小野寺:責任は、私がとればいいわけで。責任をとると言っても、どう責任をとるのかは分かりませんが。道義的責任とかですね、責任の種類はいろいろありますが、どうぞ、責任はとりますよ、というのが私のスタンスです。そして当院のスタッフみんなの中にも、患者さんをとにかくみて、いい治療をするんだという強い覚悟があったことが大きいんだろうと思っています。

当院の感染管理室が、リーズナブルに合理的に、「これぐらいでいいでしょう」という話をした時に、病院長の私も「じゃあそれでいこう」と言って、責任は私がとればいいわけで。
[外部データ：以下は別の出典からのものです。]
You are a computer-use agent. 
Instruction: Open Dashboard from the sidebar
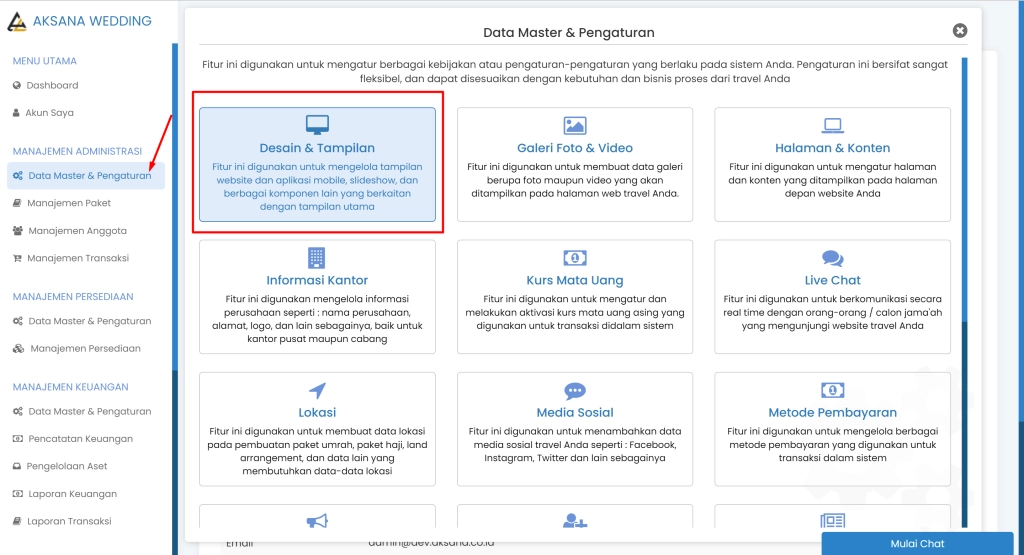52,85
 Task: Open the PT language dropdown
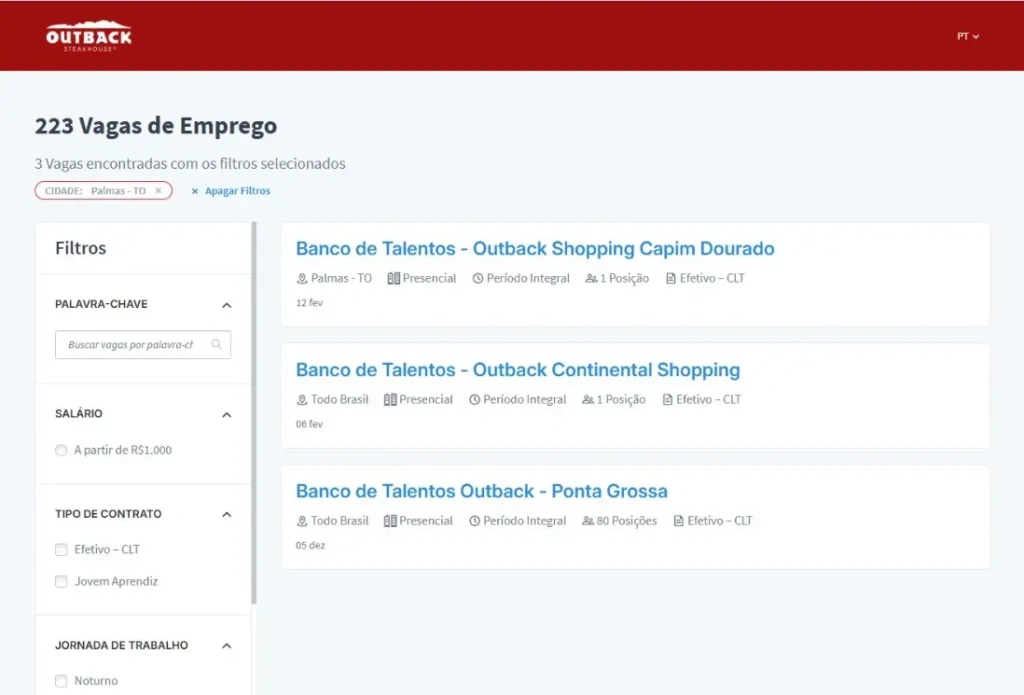pyautogui.click(x=967, y=36)
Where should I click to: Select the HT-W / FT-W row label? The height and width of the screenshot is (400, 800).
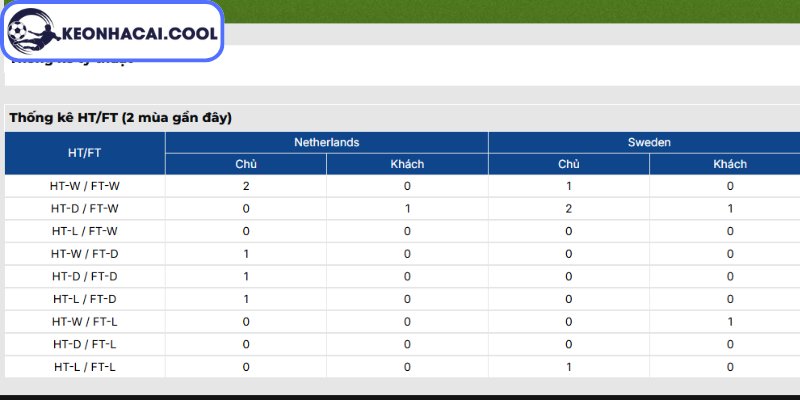point(85,186)
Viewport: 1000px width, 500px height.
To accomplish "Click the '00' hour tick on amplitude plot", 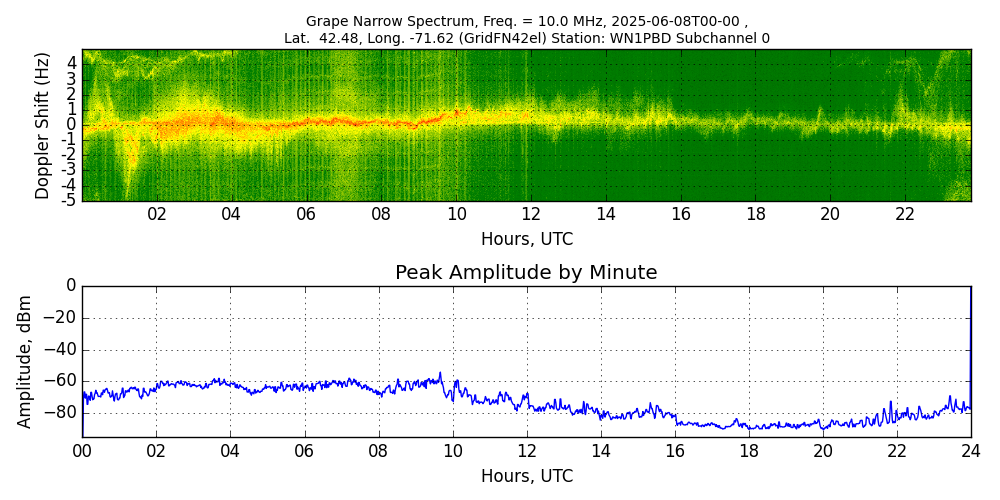I will 82,451.
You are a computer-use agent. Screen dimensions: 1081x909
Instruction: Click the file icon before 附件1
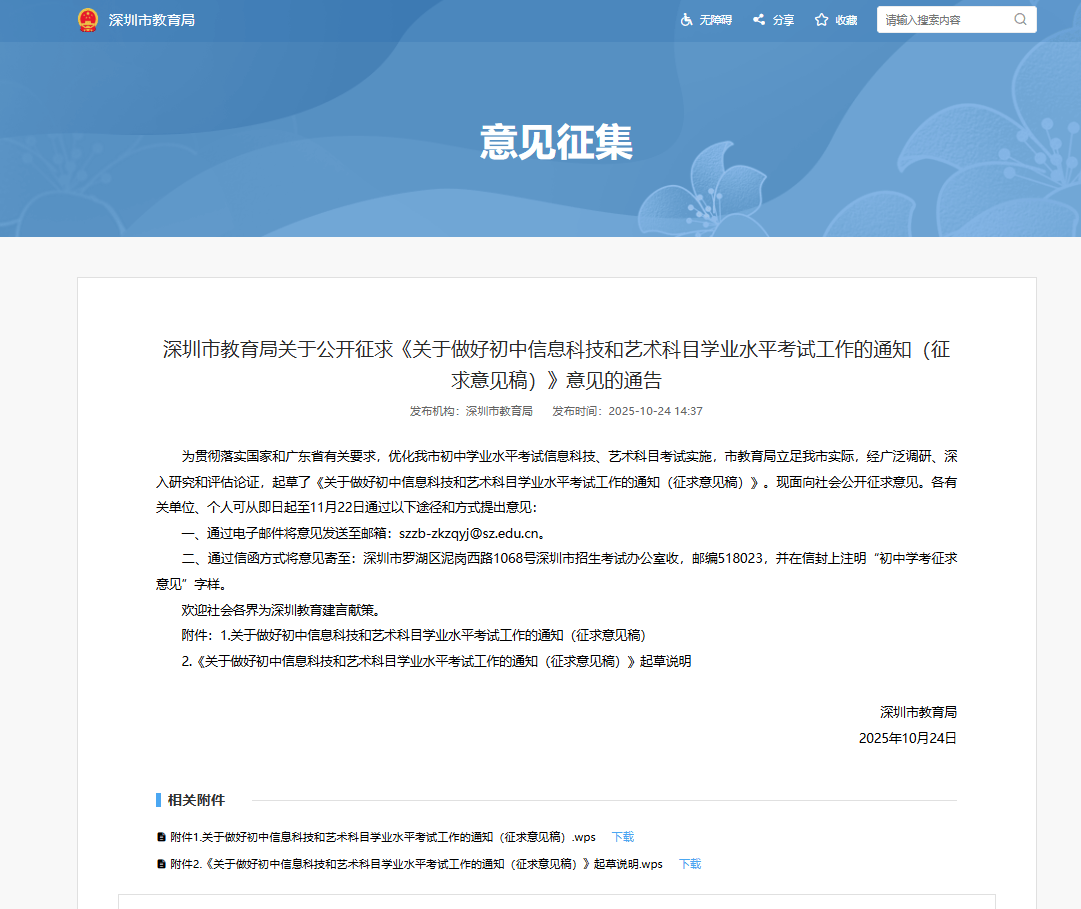coord(161,837)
そんな形で進めてきたということです。

例えば、患者が家族と面会することは回復に効果的だということは明らかです。家族が病室に出入りすることで、ほんの少し、患者がコロナに感染リスクが上がるかもしれない。しかしそれよりも、面会を禁止することで患者にもたらすダメージの方が上回るだろう。だから家族との面会制限はやめたほうがいいだろうと。また、濃厚接触者という言葉がありましたが、濃厚接触者というのはどんどんたどっていったら、日本国民全員が濃厚接触者になるわけで、いちいち仕事を休んだらどうするんだという話になるでしょう。◯日から◯日まではコロナの感染力があるからと、どんどん規制が長くなっていく。そうすると、医療も回らない、社会も回らないだろう。そういうことは、ある程度バランスをとって、「ここら辺でカット」と、せざるを得ないだろうと思いますね。